Work task A
List every person or family named in the film entry on The Zone of Interest.
Work task B
Pick up the film entry on The Zone of Interest after its final sentence and write what follows.

Text block
Segment Open
2) The Zone of Interest
Critics want to dismiss the most important Holocaust movie ever made by citing Hannah Arendt’s “the banality of evil” into banality, but Jonathan Glazer’s detached examination of the Höss family’s pastoral haven next door to Auschwitz may be the cinema’s most vital statement about the dangers of naked ideology and adherence to systems ever put to screen. It’s a singular film that is easy to recommend and nearly impossible to take to heart.
Segment Closed
Input data
Segment Open
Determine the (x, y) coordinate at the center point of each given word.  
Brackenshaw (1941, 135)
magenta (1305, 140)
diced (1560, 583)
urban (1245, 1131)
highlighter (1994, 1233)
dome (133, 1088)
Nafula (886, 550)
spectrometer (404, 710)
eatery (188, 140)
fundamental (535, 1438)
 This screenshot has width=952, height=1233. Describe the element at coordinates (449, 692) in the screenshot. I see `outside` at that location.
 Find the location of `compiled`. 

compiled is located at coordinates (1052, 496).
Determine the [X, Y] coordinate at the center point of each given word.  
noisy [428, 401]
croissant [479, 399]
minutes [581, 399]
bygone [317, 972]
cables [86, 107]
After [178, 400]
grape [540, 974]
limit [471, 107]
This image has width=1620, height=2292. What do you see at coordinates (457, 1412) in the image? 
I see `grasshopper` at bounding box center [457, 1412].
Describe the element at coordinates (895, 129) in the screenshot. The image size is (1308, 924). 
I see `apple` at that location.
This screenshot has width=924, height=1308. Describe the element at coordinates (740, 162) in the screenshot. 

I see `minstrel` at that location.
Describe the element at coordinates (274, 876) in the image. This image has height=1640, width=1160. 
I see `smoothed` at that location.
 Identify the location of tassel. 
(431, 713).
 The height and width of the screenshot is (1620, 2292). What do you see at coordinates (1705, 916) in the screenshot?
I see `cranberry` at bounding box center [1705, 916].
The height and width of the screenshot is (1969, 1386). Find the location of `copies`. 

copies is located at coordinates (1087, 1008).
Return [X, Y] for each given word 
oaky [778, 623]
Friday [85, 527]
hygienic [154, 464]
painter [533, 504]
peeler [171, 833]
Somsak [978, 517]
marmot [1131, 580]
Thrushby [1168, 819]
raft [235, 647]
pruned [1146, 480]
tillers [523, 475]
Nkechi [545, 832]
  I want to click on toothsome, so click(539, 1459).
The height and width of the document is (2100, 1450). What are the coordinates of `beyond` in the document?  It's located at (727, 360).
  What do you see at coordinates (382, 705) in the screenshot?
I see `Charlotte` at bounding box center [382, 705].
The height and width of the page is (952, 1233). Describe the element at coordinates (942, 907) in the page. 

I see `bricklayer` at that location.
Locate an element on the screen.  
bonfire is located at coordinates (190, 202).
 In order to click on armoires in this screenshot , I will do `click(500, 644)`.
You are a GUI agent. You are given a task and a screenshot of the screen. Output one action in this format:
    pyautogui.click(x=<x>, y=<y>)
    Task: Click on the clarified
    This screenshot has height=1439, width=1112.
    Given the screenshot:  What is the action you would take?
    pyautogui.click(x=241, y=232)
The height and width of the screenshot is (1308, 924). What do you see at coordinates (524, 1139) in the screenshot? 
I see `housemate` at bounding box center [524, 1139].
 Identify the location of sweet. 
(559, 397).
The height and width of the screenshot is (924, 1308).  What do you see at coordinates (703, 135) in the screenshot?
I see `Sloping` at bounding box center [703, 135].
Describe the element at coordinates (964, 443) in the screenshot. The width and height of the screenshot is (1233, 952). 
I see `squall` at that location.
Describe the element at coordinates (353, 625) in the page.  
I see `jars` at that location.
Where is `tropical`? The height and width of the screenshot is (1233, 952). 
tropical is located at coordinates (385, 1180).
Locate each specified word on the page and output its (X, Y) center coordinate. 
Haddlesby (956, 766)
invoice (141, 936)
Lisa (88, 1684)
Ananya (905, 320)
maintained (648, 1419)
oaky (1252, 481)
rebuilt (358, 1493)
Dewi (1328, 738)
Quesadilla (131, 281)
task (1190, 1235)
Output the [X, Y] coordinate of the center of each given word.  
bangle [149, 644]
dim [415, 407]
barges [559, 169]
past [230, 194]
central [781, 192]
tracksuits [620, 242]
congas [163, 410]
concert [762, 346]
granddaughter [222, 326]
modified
Segment Closed
Task answer A
Hannah Arendt
Jonathan Glazer
the Höss family

Task answer B
1) Poor Things
Yorgos Lanthimos took a five-year break after The Favourite, but returned in full force with this riff on Frankenstein about a reanimated woman (Emma Stone) who tries to make sense of polite society when a scarred mad scientist (Willem Dafoe) brings her back to life with the brain of her unborn child. A picaresque that blends the bawdiness of Restoration literature with the Victorian Era’s industrial shifts, Lanthimos’s film is far more concerned with breaking down the sanitized barriers of history and uncomplicated politics than making some type of bland feminist statement tailored to directly appease the culture class and ignite its most vocal enemies. Poor Things is beyond understanding because it’s about the impossibility of understanding. And, thanks to Stone’s undying commitment, it also manages to be one of the few films in recent memory that earns the mantle of provocative in every sense of the word.